Implied in each of these factors is that the plaintiff's nonsuit was necessary to avoid an unfavorable ruling because the plaintiff's claims were weak or without merit. Indeed, the Epps Court explained that the purpose of the rule was to discourage the plaintiff from pursuing weak claims that should be abandoned and not to penalize a plaintiff for nonsuiting when that is "precisely what should be done". Id. at 869 (citing Riser, 240 F.3d at 510). For instance, a plaintiff who nonsuits only after "discovery reveals previously unknown flaws in the plaintiff's claims" likely has not done so to avoid an unfavorable ruling on the merits. Rather, the decision "may well reflect a legitimate litigation strategy that `reveals nothing about the merits of a plaintiff's case [and thus] does not warrant a conclusion that a defendant in such a case has prevailed . . . .'" Id. at 868 (quoting Riser, 240 F.3d at 510). Accordingly, the Epps Court held that "evidence that the suit was not without merit when filed may indicate that the defendant has not prevailed and is therefore not entitled to attorney's fees." Id. at 871.

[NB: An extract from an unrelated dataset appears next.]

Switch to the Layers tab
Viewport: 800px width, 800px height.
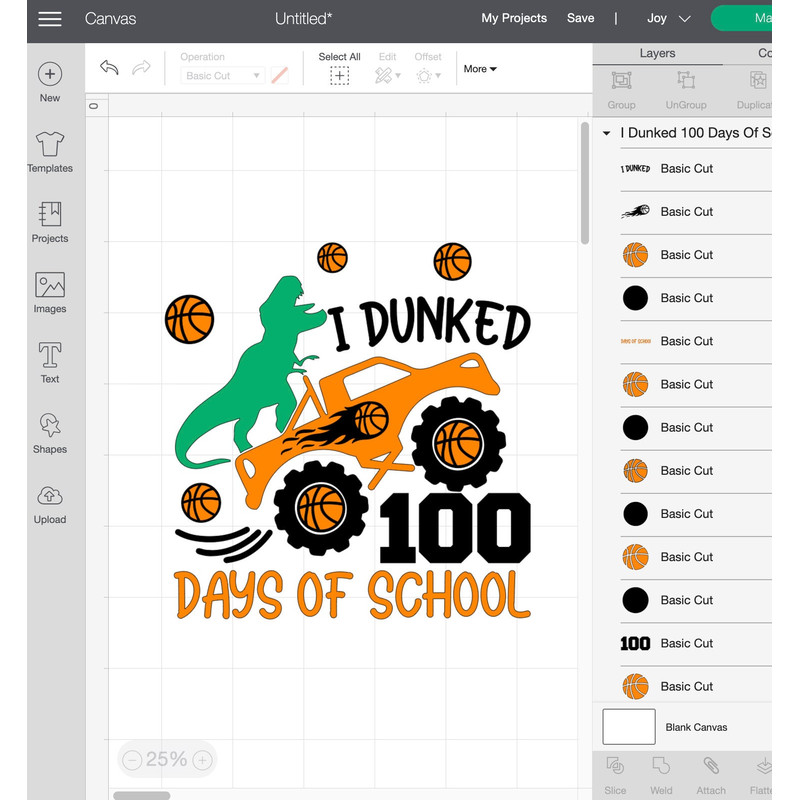(657, 53)
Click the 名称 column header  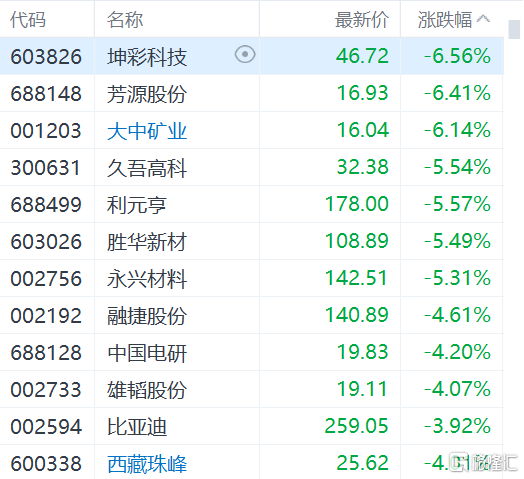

SOURCE: SAN ANTONIO COURT OF APPEALS - 04-13-00777-CV - 4/23/2014

CONTRACTUAL OR STATUTORY BASIS FOR ATTORNEY FEE CLAIM REQUIRED 

"As a general rule, litigants in Texas are responsible for their own attorney's fees and expenses in litigation." Ashford Partners, Ltd. v. ECO Res., Inc., 401 S.W.3d 35, 41 (Tex. 2012). "Under Texas law, a court may award attorney's fees only when authorized by statute or by the parties' contract." Peterson Grp., Inc. v. PLTQ Lotus Grp., L.P., 417 S.W.3d 46, 87 (Tex. App.-Houston [1st Dist.] 2013, pet. denied) (citing MBM Fin. Corp. v. Woodlands Operating Co., 292 S.W.3d 660, 669 (Tex. 2009)).